Painting Two Warps for Turned Overshot: Cat's Paws and Snail's Trails



We all love color, true? And weaving offers so many techniques -- polychrome, color and weave, supplemental warps and wefts, painted yarns, variegated yarns -- that allow us to play to our heart's content.

I have been experimenting for a number of years now, using two hand-painted warps in complementing color palettes in warp-dominant weaving structures, combing them into one warp to achieve maximum color play. At least that's one slightly complicated way to describe it. (A plug here: I hope to teach a course on this technique this July at the MAFA Conference at Millersville University: "Paint 2 Beam 1." We will find out on Monday, May 18, as to which courses will run.)

Among the structures that lend themselves to this technique: Turned Taquete, Echo Weave, double weave, twill blocks (I like to alternate stripes of 1/3 and 3/1 twill) and Turned Overshot -- which is the sample pictured above.

Cat's Paws and Snail's Trails is a classic 4-harness pattern. When you turn the draft, you're weaving on 6 harnesses because you have a tabby ground cloth.
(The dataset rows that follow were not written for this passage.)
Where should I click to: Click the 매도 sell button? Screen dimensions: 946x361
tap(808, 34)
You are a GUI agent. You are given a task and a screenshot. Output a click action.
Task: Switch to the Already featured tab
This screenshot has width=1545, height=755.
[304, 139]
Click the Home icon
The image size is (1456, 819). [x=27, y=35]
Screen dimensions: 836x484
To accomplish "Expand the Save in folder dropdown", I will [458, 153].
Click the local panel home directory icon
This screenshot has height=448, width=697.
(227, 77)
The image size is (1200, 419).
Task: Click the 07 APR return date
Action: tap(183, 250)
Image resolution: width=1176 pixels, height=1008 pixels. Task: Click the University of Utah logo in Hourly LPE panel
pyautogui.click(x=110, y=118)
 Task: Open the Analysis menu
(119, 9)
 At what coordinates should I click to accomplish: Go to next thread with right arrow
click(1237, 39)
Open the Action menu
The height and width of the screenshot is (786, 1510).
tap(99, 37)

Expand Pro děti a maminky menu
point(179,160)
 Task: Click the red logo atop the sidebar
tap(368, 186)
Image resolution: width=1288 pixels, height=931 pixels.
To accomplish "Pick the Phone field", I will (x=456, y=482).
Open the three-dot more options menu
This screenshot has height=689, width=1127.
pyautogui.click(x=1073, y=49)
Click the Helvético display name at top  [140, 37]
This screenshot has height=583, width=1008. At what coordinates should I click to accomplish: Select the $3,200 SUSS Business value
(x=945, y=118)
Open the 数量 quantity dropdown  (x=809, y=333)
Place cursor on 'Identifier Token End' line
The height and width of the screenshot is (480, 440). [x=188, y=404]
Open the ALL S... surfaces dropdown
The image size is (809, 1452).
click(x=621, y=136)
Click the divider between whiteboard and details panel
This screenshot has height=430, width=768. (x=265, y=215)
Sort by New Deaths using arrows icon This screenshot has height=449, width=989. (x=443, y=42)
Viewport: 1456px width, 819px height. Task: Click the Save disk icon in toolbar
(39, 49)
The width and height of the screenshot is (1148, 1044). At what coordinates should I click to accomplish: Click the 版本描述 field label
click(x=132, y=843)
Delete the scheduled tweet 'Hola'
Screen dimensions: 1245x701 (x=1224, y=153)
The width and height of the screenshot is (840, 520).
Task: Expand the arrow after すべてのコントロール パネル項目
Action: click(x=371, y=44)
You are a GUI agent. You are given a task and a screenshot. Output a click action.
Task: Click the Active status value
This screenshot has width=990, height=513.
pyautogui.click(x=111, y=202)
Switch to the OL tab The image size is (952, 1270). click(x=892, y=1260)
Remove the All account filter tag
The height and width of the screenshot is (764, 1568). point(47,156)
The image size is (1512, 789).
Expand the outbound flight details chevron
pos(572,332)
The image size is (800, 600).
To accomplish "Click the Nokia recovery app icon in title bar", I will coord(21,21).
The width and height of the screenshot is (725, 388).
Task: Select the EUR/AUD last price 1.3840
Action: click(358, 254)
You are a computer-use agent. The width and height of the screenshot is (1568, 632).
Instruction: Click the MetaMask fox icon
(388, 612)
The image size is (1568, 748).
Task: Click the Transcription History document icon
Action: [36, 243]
The advantage using my painted-warp technique is that your pattern warp is painted in one set of colors (in this case I used turquoise, purple, teal, and blue) while the ground warp is painted in another palette (coral, orange, gold, yellow, and red). It's a one-shuttle weave, and my weft yarn matched the gold in the warp.

Just coming out of a linen workshop with Kati Reeder Meek, I chose to work with linen. My ground warp is 50/2 half-bleached linen and the pattern warp is 14/1 in natural. Both yarns are wet spun. My weft, like the ground warp, was 50/2 linen.

Here are two more views. The sample is long and narrow, about 4 inches wide, because the sett was about 60 ends per inch. Not hard, really, and well worth the effort!